On the other hand, if you’re sampling the local cuisine and there’s no clear business justification for doing so, you’ll have to pay for the meal out of your own pocket.

Meals and entertainment while you travel

While you are traveling to the destination where you’re doing business, the meals you eat along the way can be deducted by 50% as business expenses.

This could be your chance to sample local delicacies and write them off on your tax return. Just make sure your tastes aren’t too extravagant. Just like any deductible business expense, the meals must remain “ordinary and necessary” for conducting business.

How Bench can help

Surprised at the kinds of expenses that are tax-deductible? Travel expenses are just one of many unexpected deductible costs that can reduce your tax bill. But with messy or incomplete financials, you can miss these tax saving expenses and end up with a bigger bill than necessary.

Enter Bench, America’s largest bookkeeping service. With a Bench subscription, your team of bookkeepers imports every transaction from your bank, credit cards, and merchant processors, accurately categorizing each and reviewing for hidden tax deductions. We provide you with complete and up-to-date bookkeeping, guaranteeing that you won’t miss a single opportunity to save.
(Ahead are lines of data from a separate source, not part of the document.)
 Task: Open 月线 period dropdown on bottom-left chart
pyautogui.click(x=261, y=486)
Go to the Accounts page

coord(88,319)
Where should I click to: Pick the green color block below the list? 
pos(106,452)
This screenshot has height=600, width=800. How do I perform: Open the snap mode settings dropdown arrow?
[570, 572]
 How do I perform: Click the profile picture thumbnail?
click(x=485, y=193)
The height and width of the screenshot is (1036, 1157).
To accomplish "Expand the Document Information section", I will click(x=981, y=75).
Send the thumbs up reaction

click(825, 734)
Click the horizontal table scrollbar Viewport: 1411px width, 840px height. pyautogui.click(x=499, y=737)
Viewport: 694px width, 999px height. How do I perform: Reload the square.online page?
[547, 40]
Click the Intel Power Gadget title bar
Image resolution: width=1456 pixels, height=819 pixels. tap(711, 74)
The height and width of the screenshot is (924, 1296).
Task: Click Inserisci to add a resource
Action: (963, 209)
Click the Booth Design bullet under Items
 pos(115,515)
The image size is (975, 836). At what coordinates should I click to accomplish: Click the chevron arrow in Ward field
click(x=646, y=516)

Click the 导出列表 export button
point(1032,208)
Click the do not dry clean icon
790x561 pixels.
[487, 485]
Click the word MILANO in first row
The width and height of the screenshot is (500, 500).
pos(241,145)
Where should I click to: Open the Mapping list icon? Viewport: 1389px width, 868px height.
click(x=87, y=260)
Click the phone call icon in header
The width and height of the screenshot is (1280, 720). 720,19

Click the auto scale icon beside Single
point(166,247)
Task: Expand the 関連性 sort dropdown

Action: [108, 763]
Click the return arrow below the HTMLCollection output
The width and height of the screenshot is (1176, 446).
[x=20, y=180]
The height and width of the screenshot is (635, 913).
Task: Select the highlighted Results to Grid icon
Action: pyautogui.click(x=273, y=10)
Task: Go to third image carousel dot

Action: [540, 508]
Want to talk taxes with a professional? With a premium subscription, you get access to unlimited, on-demand consultations with our tax professionals. They can help you identify deductions, find unexpected opportunities for savings, and ensure you’re paying the smallest possible tax bill. Learn more .

Bringing friends & family on a business trip

Don’t feel like spending the vacation portion of your business trip all alone? While you can’t directly deduct the expense of bringing friends and family on business trips, some costs can be offset indirectly.

Driving to your destination

Have three or four empty seats in your car? Feel free to fill them. As long as you’re traveling for business, and renting a vehicle is a “necessary and ordinary” expense, you can still deduct your business mileage or car rental costs even when others join you for the ride.

One exception: If you incur extra mileage or “unnecessary” rental costs because you bring your family along for the ride, the expense is no longer deductible because it isn’t “necessary or ordinary.”

For example, let’s say you had to rent an extra large van to bring your children on a business trip. If you wouldn’t have needed to rent the same vehicle to travel alone, the expense of the extra large van no longer qualifies as a business deduction.

Renting a place to stay

Similar to the driving expense, you can only deduct lodging equivalent to what you would use if you were travelling alone.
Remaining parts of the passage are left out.